As health departments there are many low threshold actions that we can take, some suggested during an excellent discussion on trans health at NASTAD’s 2023 Annual Meeting. Engage trans communities by convening townhall-style meetings and listen, learn, and work with those partners to create solutions. Continue to use gender-affirming language in your formal and informal communications. Begin or continue to create gender-affirming workplaces. Find opportunities to engage trans youth by paying them to be liaisons to their communities. Create safe mechanisms for input like digital suggestion boxes. Assess and make available to the trans community institutions that are trans-affirming like substance use disorder treatment and housing facilities. And fight within your organizations to do what's right.
Persons Who Use Drugs
We need to re-envision our commitment to persons who use drugs. In many of our jurisdictions, we have long-standing programs that have saved countless lives over the years but I believe we must do more to call on members to explore opportunities to advance comprehensive systems of care in our jurisdictions that provide harm reduction, including clean needles and syringes and naloxone, and also integrated medical and behavioral health care. I know that some states and cities can do very little because of political barriers, so continue to do what you can through programs that are flexible like prevention, care and housing.
Persons Aging with HIV
We need to be forward-thinking about the systems of care and support individuals are going to need through the end of natural life. Programs like Ryan White have wrapped arms around our communities, but we can't allow their future to include later-life care that doesn't honor their dignity and identity. We must ensure communities receive compassionate and appropriate care later in life including services in assisted living, skilled nursing care, and other long-term care facilities. And we must address the non-HIV clinical aspects of aging like hypertension, diabetes, heart disease, mobility and other geriatric conditions and psycho-social concerns including isolation and depression.

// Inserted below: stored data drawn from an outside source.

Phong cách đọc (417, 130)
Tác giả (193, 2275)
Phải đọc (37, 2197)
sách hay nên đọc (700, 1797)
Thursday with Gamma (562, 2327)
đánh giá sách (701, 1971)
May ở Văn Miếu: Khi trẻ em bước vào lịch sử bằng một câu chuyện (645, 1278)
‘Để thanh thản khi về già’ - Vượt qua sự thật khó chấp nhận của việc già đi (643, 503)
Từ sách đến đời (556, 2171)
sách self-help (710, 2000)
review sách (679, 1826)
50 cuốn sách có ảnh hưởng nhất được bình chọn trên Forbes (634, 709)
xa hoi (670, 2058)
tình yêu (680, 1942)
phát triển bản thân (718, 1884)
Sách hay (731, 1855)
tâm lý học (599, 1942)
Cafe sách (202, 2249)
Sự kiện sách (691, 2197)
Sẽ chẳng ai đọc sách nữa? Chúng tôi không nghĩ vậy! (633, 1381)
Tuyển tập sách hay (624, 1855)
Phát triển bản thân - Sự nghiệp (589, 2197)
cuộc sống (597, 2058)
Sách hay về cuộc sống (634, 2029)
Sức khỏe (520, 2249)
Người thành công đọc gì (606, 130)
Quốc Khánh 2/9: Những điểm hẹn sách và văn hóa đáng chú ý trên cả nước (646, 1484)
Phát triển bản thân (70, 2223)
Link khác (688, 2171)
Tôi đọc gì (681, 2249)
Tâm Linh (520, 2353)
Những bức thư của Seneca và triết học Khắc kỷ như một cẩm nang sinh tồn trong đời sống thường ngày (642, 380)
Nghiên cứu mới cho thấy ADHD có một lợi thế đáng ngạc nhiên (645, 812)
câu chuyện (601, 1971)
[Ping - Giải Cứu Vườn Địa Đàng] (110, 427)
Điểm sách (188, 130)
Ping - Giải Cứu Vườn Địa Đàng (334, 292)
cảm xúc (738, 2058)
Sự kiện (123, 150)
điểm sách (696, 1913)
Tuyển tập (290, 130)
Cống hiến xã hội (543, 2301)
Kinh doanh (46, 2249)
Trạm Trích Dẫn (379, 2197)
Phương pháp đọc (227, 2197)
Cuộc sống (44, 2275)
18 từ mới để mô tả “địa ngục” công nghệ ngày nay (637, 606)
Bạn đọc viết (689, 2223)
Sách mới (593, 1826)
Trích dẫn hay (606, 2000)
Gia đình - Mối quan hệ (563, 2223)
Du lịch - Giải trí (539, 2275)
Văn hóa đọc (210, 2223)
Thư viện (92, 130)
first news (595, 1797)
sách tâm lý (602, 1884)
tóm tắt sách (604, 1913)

We've made meaningful, and in some cases lifesaving, differences for people with HIV over the years so we must get this right for our community members aging with HIV.
Gay, Bisexual, and Other Same-Gender Loving Men
Finally, we must re-center gay, bisexual, and other same-gender-loving men in our syndemic infectious disease responses. The recent mpox outbreak, continuing primary and secondary syphilis burden, periodic outbreaks of shigella and hepatitis A, and more call on us to approach engagement of services for this community using a syndemic, whole-person framework. When we look at national, state, and local data, we're not making the difference that we need to with this population. These men continue to be on the leading edge of
the HIV epidemic, as they have been for decades, today still representing seven of ten new HIV diagnoses nationally. We won't end the HIV epidemic if we don't accelerate reduction in HIV transmission in this population, particularly among Black and Latino men.
I know we're all tired, but I believe we can begin to make incremental changes for these populations that will be meaningful. Thank you to my fellow NASTAD members and the NASTAD staff for everything you do – I am looking forward to a productive and successful year as your new Board Chair.